В случае комбинированных искривлений позвоночника в сагиттальной и фронтальной плоскостях производят вначале исследование сагиттальных, а затем фронтальных кривизн. В том случае, когда вершины кифозов, лордозов и сколиозов приходятся на остистые отростки различных позвонков, производят дополнительные измерения этих отделов позвоночника.

Оценка фронтальных кривизн позвоночника производится на основании комплекса статических и динамических показателей сколиоза, а также на основании данных клинических (в том числе рентгенологических) исследований. Гониометрические исследования могут выявить различные изменения в форме позвоночника (как в статике, так и в динамике). О торсии позвоночника можно судить лишь косвенно по степени выраженности реберного горба и поясничного валика. Для более точного учета торсии необходимо рентгенологическое исследование. Статические и динамические показатели сколиоза коррелируют друг с другом (r = 0,8).

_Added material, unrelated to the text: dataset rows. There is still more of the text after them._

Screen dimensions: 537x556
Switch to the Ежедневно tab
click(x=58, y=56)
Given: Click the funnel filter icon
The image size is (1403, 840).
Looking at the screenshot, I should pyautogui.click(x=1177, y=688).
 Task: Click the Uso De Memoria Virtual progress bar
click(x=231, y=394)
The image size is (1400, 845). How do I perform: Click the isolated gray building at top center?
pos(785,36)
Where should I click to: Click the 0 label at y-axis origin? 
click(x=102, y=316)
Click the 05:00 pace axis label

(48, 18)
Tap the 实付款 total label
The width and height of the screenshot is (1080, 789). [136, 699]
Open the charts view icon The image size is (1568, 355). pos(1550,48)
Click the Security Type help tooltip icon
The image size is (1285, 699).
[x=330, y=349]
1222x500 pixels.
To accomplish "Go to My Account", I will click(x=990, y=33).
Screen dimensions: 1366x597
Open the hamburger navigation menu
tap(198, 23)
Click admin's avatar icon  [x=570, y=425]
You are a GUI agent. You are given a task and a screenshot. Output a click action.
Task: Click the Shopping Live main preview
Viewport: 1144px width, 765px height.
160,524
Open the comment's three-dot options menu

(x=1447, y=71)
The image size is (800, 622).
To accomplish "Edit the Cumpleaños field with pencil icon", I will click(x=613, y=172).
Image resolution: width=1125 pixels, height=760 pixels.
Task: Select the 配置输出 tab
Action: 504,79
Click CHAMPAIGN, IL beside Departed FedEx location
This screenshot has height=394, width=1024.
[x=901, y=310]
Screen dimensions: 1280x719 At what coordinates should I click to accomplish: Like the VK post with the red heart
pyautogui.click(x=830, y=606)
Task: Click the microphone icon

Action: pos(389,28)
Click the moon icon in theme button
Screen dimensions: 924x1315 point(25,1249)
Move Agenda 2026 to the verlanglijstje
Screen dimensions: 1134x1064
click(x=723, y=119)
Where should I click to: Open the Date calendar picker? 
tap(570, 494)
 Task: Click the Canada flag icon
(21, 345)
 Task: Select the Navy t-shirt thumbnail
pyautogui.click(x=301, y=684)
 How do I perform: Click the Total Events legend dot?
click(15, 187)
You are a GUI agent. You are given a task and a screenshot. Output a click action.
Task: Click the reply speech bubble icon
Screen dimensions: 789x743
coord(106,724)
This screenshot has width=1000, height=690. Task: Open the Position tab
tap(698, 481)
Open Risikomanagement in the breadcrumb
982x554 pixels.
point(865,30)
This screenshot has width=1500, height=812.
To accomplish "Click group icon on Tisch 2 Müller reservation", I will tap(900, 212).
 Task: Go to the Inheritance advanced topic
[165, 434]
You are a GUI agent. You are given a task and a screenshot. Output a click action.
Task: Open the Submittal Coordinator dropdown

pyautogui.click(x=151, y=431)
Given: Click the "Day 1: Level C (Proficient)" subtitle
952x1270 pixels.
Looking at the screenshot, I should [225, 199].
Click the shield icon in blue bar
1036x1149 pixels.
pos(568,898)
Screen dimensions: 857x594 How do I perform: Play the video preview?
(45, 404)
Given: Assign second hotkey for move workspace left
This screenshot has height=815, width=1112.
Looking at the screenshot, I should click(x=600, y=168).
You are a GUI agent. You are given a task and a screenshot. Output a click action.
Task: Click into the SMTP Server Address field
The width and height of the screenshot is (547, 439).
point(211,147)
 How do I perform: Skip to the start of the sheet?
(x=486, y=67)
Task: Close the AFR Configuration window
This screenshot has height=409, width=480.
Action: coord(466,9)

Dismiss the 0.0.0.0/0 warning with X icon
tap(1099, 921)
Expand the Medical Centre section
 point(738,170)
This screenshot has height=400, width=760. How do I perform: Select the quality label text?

На основании анализа данных гониометрических и клинических исследований можно предложить следующую схему оценки фронтальных кривизн позвоночника.

I        степень — незначительные нарушения осанки во фронтальной плоскости («сколиотическая осанка»). Искривление неустойчиво, едва намечается. Суммарный показатель сколиоза 1—4°. При слабом мышечном тонусе и неблагоприятных условиях позы (например, длительное сидение за партой, несоответствующей росту) эти изменения могут стать более устойчивыми.

II       степень — нефиксированный (нестойкий) сколиоз. Фронтальная кривизна позвоночника более выражена, однако устраняется разгрузкой (при поднятии рук или повисании), имеет место разница в подвижности позвоночника вправо и влево. Суммарный показатель сколиоза 5—8°.

III      степень — фиксированный сколиоз. При разгрузке получается только частичная коррекция (имеет место остаточная деформация). Намечается ротация позвонков. Однако деформация тел позвонков еще не выражена и реберный горб отсутствует. Суммарный показатель сколиоза 9—15°.

IV       степень — резко выраженный фиксированный сколиоз, не поддающийся коррекции. Тела позвонков деформированы; имеют место нерезко выраженные реберный горб и поясничный валик. Разница при наклонах вправо и влево значительна. Суммарный показатель сколиоза 16—23°.

V        степень. Тяжелые, осложненные формы сколиоза со значительной деформацией тел позвонков; резко выражены торсии позвонков, реберный горб и валик. Суммарный показатель сколиоза выше 24° (может достигать 45° и более).

Данная классификация сколиозов дана в соответствии с классификацией Шулутко (1963). Однако в практической работе врачи пользуются обычно делением сколиозов на три степени: I степень — нефиксированный сколиоз (5—8°); II степень — фиксированный сколиоз (9—15°); III степень — резко выраженный фиксированный сколиоз (свыше 16°).